PROBLEM DETAILS »
Copy exactly, and only, the lines from the line containing "How do I perform: Go to 5GHz WiFi settings?" through the last line of the records below, both included, and leave out any pictures.

Start of Block

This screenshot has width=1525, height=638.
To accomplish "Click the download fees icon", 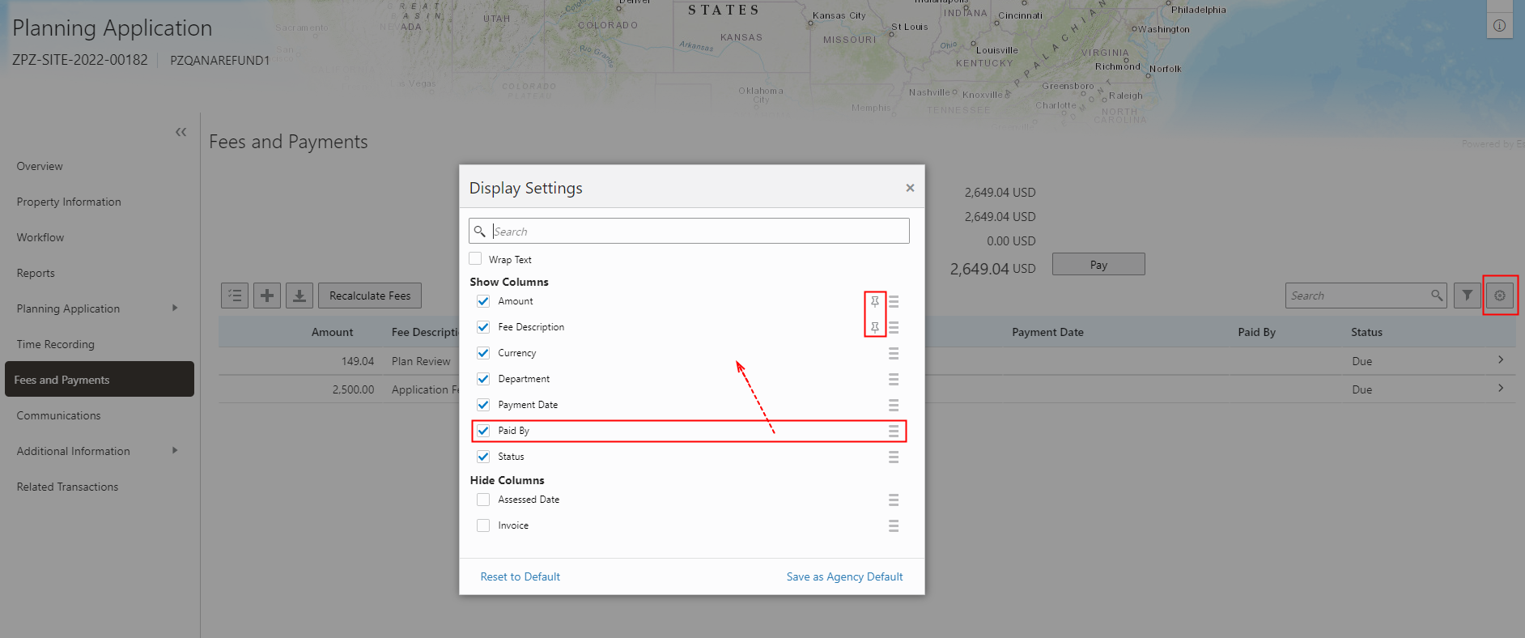I will [299, 296].
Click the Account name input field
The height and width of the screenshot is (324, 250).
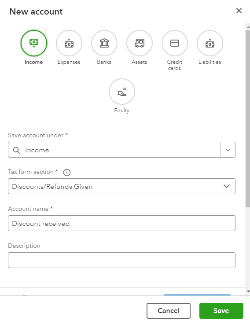tap(121, 223)
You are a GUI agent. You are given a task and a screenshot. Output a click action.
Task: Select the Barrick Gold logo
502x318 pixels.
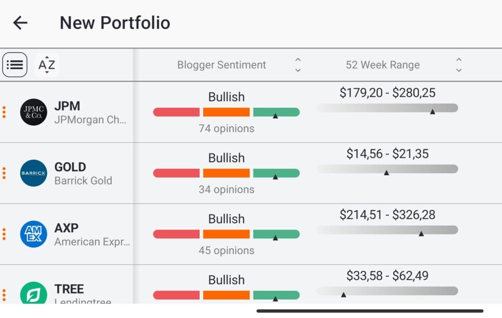[32, 173]
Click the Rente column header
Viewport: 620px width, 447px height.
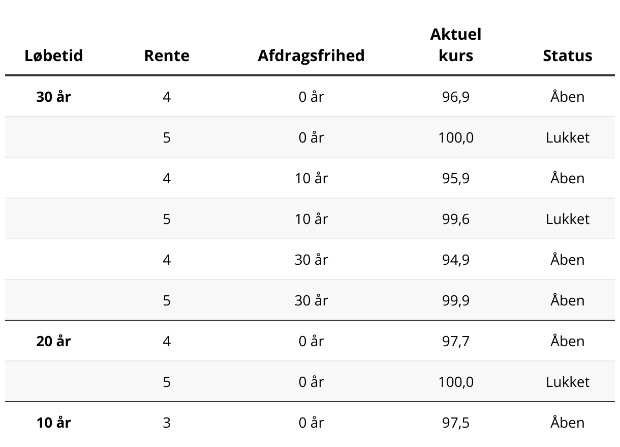(167, 55)
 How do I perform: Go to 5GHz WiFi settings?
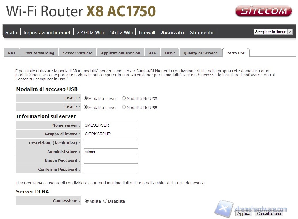tap(121, 33)
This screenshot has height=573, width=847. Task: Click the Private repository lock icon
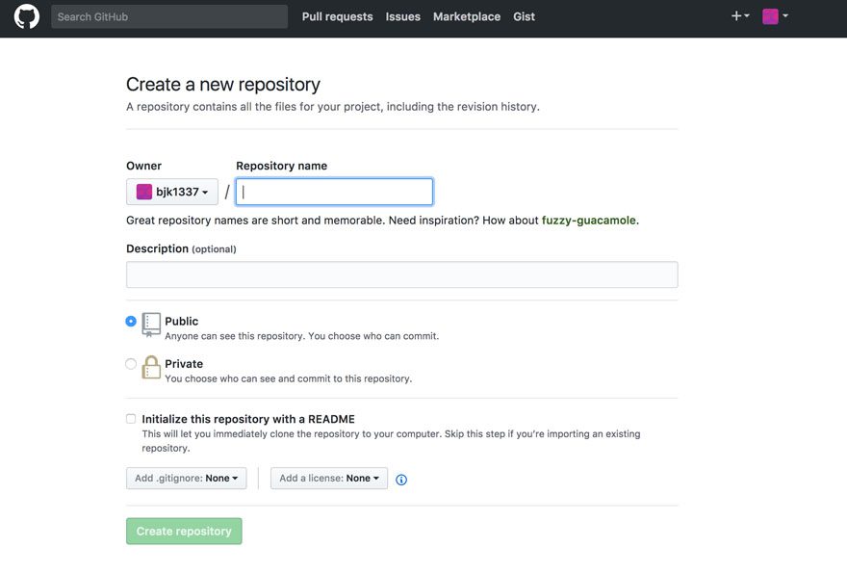click(151, 367)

End of Block

SOLUTION TO THIS PROBLEM »
 How do I perform: Go to 5GHz WiFi settings?
tap(121, 33)
This screenshot has height=573, width=847. Task: Click the Private repository lock icon
click(151, 367)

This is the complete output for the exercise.